Was it a site in maintenance mode, where no one was working on anymore?
Not only that, the company must not have a single front end dev open up dev tools for 30 days (which should happen at least once a month if anybody is debugging or doing any frontend dev whatsoever), and notice that the usual json payload from the server is encrypted and can't show up in devtools, plus there's this weird outgoing request to a domain they don't recognize? And absolutely no devops or logging notices an request to some weird domain (which must be handling tons of requests and have great uptime and scalability, since every single client has to connect to it to decrypt the database).
Oh, and there must not be a DBA at the company either, since absolutely nobody ran a SQL or analytics query in an entire month and noticed that some of the rows were full of unreadable garbage..
This story must be about someone's single server, single dev LAMP blog from ten years ago if it ever actually happened.
The encryption would happen on the server, not the client. Besides, what json? The server just returns rendered html as the lord intended :)
Yes, we are talking about the long tail of little LAMP servers handling small business needs with some custom code written by a contracting shop. What’s a devops? DBA? Once the site is developed and working, there’s little reason to pay to change it.
It's nice to have a restore step in there too, so one has both a validation that the backup is usable, and gives a "playground" where one can have a safe day old environment for testing/training/whatnot against production data.

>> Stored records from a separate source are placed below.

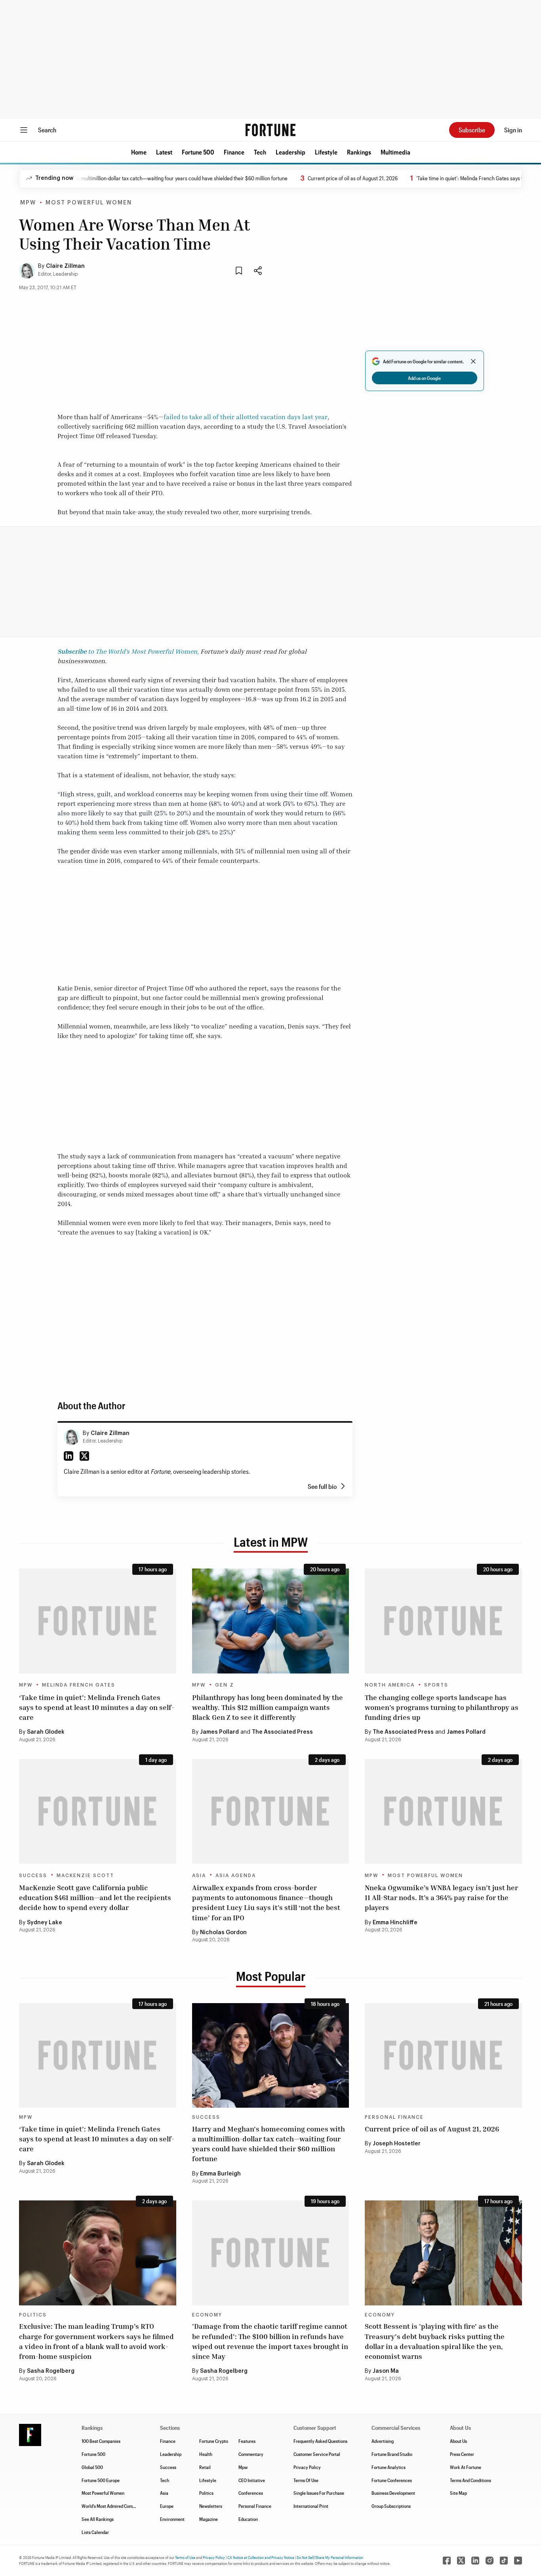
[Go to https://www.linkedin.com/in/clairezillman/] (68, 1456)
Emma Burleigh (220, 2174)
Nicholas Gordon (223, 1932)
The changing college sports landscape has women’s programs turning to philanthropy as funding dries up (441, 1707)
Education (248, 2519)
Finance (234, 152)
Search (47, 130)
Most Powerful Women (89, 203)
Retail (205, 2467)
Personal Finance (394, 2117)
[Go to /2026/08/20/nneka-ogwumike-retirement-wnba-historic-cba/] (443, 1811)
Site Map (458, 2493)
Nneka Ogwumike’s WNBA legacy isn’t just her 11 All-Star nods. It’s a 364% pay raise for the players (441, 1897)
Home (139, 152)
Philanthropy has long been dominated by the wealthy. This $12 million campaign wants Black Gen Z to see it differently (267, 1707)
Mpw (243, 2467)
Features (246, 2441)
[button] (139, 152)
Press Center (462, 2454)
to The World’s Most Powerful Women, (128, 651)
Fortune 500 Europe (101, 2480)
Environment (172, 2519)
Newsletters (210, 2506)
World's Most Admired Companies (113, 2506)
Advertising (382, 2441)
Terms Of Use (305, 2480)
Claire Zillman (65, 266)
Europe (166, 2506)
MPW (28, 203)
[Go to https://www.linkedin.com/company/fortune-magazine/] (475, 2561)
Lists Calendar (95, 2532)
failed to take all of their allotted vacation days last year (246, 417)
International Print (310, 2506)
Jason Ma (386, 2371)
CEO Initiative (251, 2480)
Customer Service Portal (316, 2454)
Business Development (393, 2493)
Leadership (290, 152)
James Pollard (219, 1732)
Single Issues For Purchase (318, 2493)
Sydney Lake (44, 1922)
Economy (207, 2315)
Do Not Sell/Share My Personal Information (330, 2557)
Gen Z (224, 1685)
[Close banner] (473, 361)
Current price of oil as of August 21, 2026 (307, 178)
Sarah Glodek (46, 1732)
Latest (164, 152)
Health (205, 2454)
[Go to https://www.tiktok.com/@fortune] (504, 2561)
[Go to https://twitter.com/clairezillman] (84, 1456)
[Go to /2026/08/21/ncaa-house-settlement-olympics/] (443, 1620)
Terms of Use (185, 2557)
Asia (199, 1875)
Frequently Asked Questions (320, 2441)
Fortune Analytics (388, 2467)
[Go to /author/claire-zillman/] (72, 1437)
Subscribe (472, 130)
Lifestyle (326, 152)
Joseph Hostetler (397, 2144)
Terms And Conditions (470, 2480)
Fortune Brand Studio (391, 2454)
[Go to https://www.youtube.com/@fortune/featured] (518, 2561)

That is essential. If you do not regularly test restoring, you do not know if you have backups. I normally overstate this just a little for effect, "If you don't test your backups you don't have backups", but that isn't precisely true.
And yes, it frequently makes sense to base test/fixture data and whatnot on backup data flows, but unless you don't deal with any PII, you're hopefully not using that data without a sanitization step.
To anyone viewing my answer as a guide: a backup by itself is not a continuity plan. There are other important areas such as setting recovery metrics (RPO/RTO) and testing restores against those metrics. The world is rife with stories of unreadable backups and/or restorations that took days instead of hours.
Also, backups must include a physical process of moving a copy of backups to an airgapped secondary system (a human ejecting disks/CDs/tapes and carrying them to another storage container), so that it's impossible for an attacker to compromise the backups via the same software exploit that corrupts the primary data.
By good and easy to do point- something as simple as size will help but a diff between backups would tell much - i had not thought of that - then again it comes for free in something like tarsnap
Production has no access to backup.
Backup has read only access to production.
Backup writes are append and not overwrites.
Deletes/archival are governed by a retention process.